Previously, we described the diagnostic value of SARS-CoV-2 antibody tests in the detection of COVID-19 in asymptomatic and possibly convalescent patients7. However, the prognostic value of the humoral responses has not been described in a systemic manner against various viral proteins of SARS-CoV-2. Further, the relationship between humoral responses and disease severity in COVID-19 remains to be known. In this study, we evaluate the disease onset time, positive rate, and titers of NAbs, IgA, IgM, and IgG against N and S protein, as well as IgM and IgG against RBD domains of SARS-CoV-2. Further, the correlations between the onset time and titers to the disease severity were investigated.
Results
The demographical and clinical information of the COVID-19 patients
A total of 176 COVID-19 inpatients were recruited from three independent cohorts, in which 113 (64.2%) were males. The patients were aged from 18 to 82 years (mean of 49.0). The majority of the patients had clinical symptoms included fever (151, 85.8%), cough (136, 77.3%), and dyspnea (56, 31.8%) upon admissions (Supplementary Table 1). Comorbidities in the form of underlying diseases were recorded in 83 (47.1%) patients, including hypertension, diabetes, chronic respiratory diseases, coronary heart disease, stroke, etc.

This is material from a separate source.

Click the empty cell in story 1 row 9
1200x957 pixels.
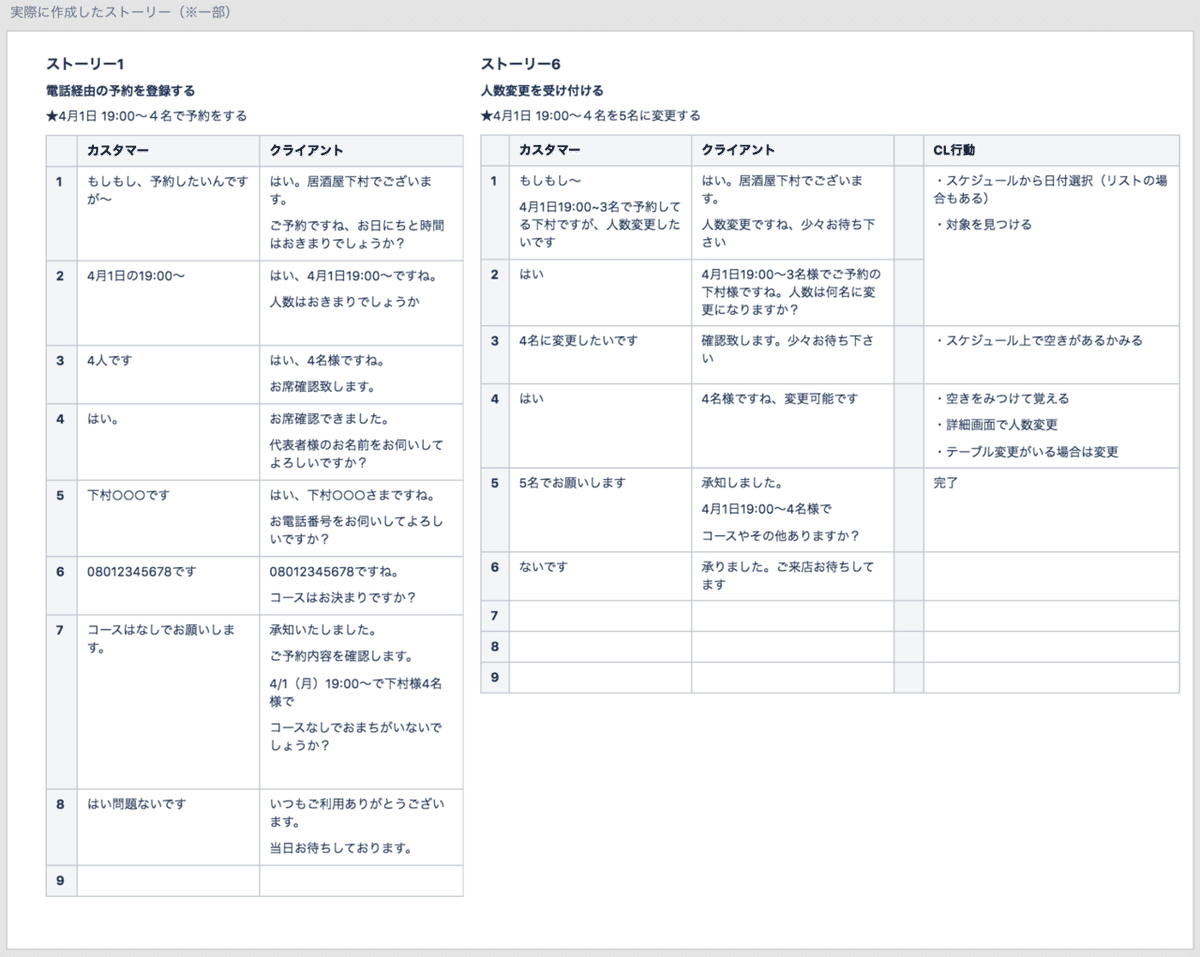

The disease severity of the patients was classified as mild/moderate (79.5%, 140/176) or severe infections (20.5%, 36/176) which included ten (5.7%) deaths. Compared to mild/moderate (termed as mild hereafter) cases, the disease symptoms including fatigue (20.7% vs 41.7%) (P = 0.010), headache (12.1% vs 38.9%) (P < 0.001), muscle pain (14.3% vs 47.2%) (P < 0.001), sore throat (6.4% vs 41.7%) (P < 0.001) and dyspnea (22.1% vs 69.4%) (P < 0.001) were present at a higher frequency in severe cases (χ2 test) (Supplementary Table 1). The laboratory tests showed that the albumin decreased (P = 0.001) while the globulin increased (P = 0.013) significantly in severe patients (unpaired t-test). The leukocytes (P < 0.001) and neutrophil (P < 0.001) counts were higher, while lymphocytes were lower (P = 0.009) in severe cases compared to mild/moderate cases (unpaired t-test) (Supplementary Table 2).

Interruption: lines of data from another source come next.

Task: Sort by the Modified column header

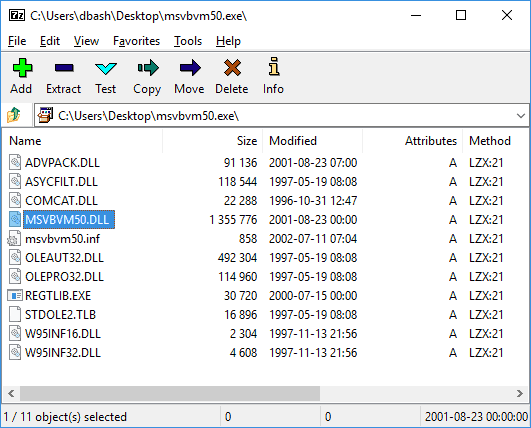Action: tap(313, 141)
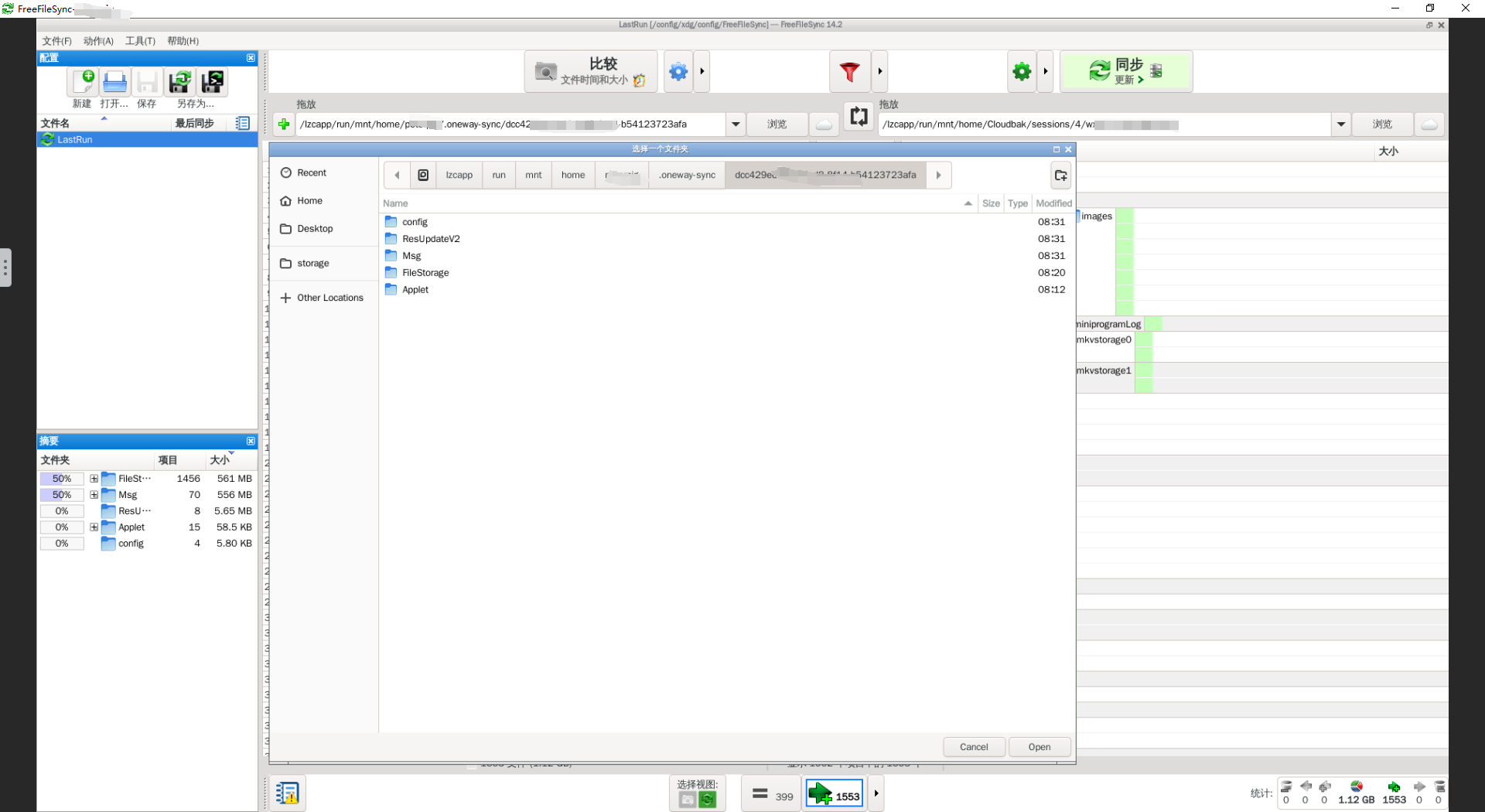Image resolution: width=1485 pixels, height=812 pixels.
Task: Click the create new folder icon in dialog
Action: click(1060, 176)
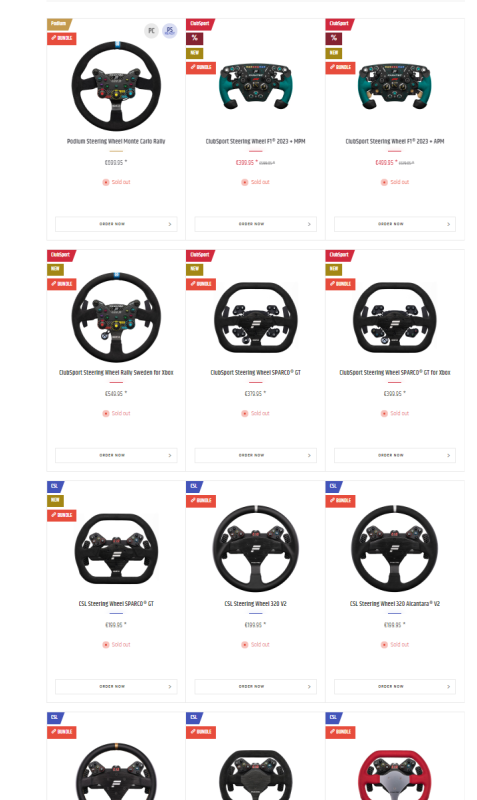This screenshot has height=800, width=477.
Task: Click the Bundle badge on CSL SPARCO GT
Action: click(62, 515)
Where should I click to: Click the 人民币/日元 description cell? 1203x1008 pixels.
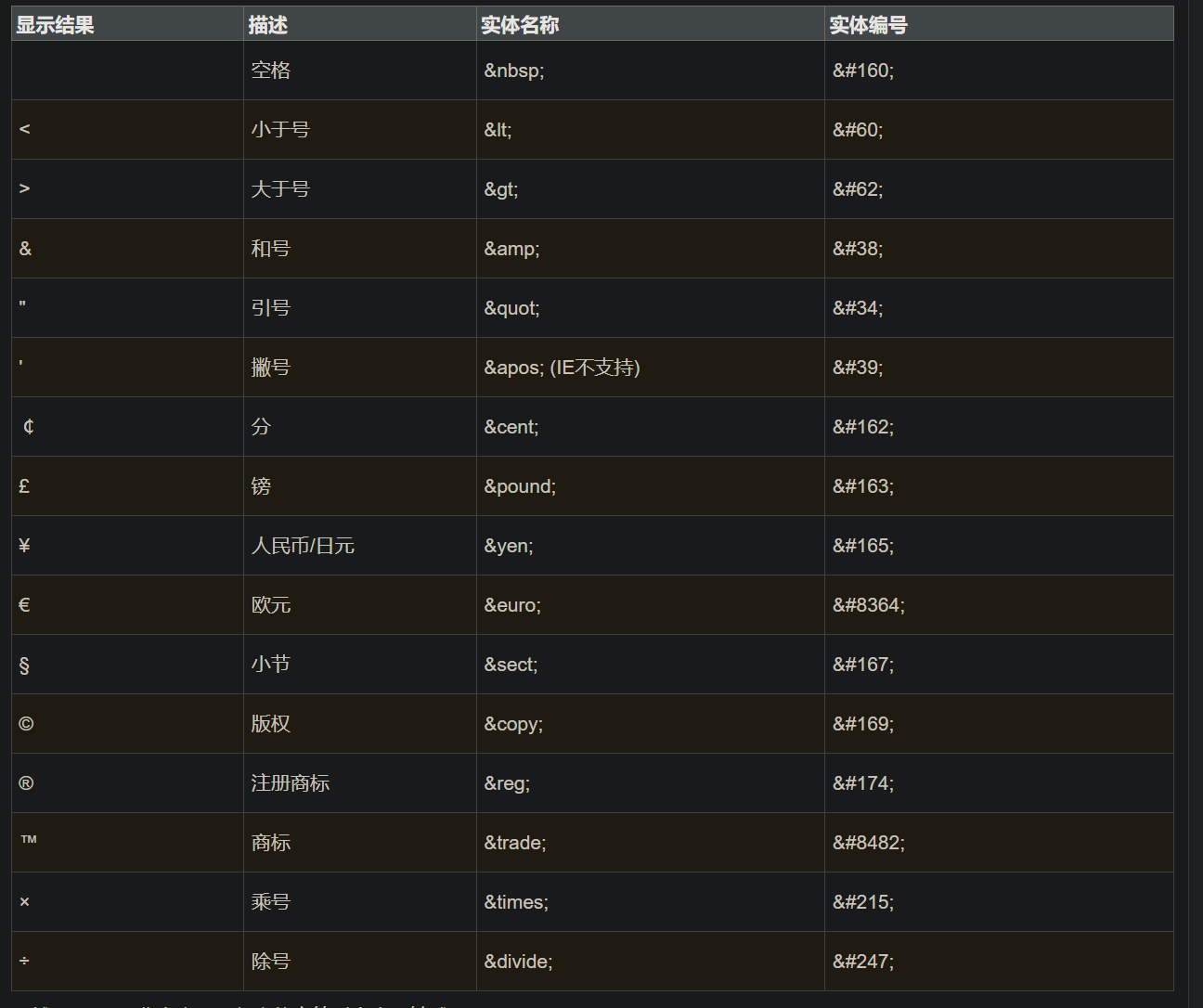tap(303, 546)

Characteristics of humoral antibodies in COVID-19 patients
A total of 279 plasma samples were collected from the 176 patients, in which 103 patients provided two plasma samples (the interval between these two samples is 4 days), and 73 patients provided one sample. All the plasma samples were obtained between 1 and 46 days after symptom onset, with 60 samples between days 1 and 7, 108 samples between days 8 and 14, 104 samples between days 15 and 28, and 7 samples between days 29 and 46. First, the appearance time of IgA, IgM, IgG antibodies against N, S proteins, and the IgM and IgG antibodies against RBD protein, as well as the presence of NAbs against SARS-CoV-2 were examined. The presence of NAbs against SARS-CoV-2 was tested by microneutralization assay and further confirmed by using immunofluorescence assay and viral nucleic acid quantification by infecting the plasma-treated viruses on Vero cells using a qPCR method (Supplementary Fig. 1). All the antibodies were found to be positive as early as the first-day post symptom onset (PSO). The dynamic positive rate of serum antibodies was depicted in Fig. 1a and Supplementary files (Supplementary Fig. 2; Supplementary Data 1 and 2).

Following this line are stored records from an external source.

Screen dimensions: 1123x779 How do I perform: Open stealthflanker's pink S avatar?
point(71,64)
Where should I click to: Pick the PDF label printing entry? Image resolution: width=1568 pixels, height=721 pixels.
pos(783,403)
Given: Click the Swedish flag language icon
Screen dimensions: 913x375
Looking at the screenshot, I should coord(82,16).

The specific antibodies of IgA, IgM, and IgG antibodies against N proteins were tested in 243 (87.1%), 216 (77.4%), and 207 (74.2%) samples, respectively. The N-IgA appeared at a more than 90% positive rate and remained above 80% in the first 3 weeks following a decrease to 60% at >21 days PSO. The positive rate of N-IgM increased to 80% on day 17 PSO reaching the plateau. N-IgG had a late surge and reached levels higher than other antibodies after day 23 PSO (Fig. 1a; Supplementary Table 3; Supplementary Data 1 and 2). The IgA, IgM, and IgG antibodies against S proteins were found in 119 (42.7%), 87 (31.2%), and 162 (58.1%) samples, respectively. The positive rates of S-IgG and IgA increased and remained high across the disease course, while the positive rate of S-IgM remained low across the disease course (Fig. 1a; Supplementary Table 3; Supplementary Data 1 and 2). The IgM, and IgG antibodies against RBD proteins were found in 152 (54.5%), and 158 (56.6%) samples, respectively. The positive rates of RBD-IgG increased over time, while the positive rate of RBD-IgM remained below 60% across the disease course (Supplementary Fig. 2; Supplementary Table 3; Supplementary Data 1 and 2).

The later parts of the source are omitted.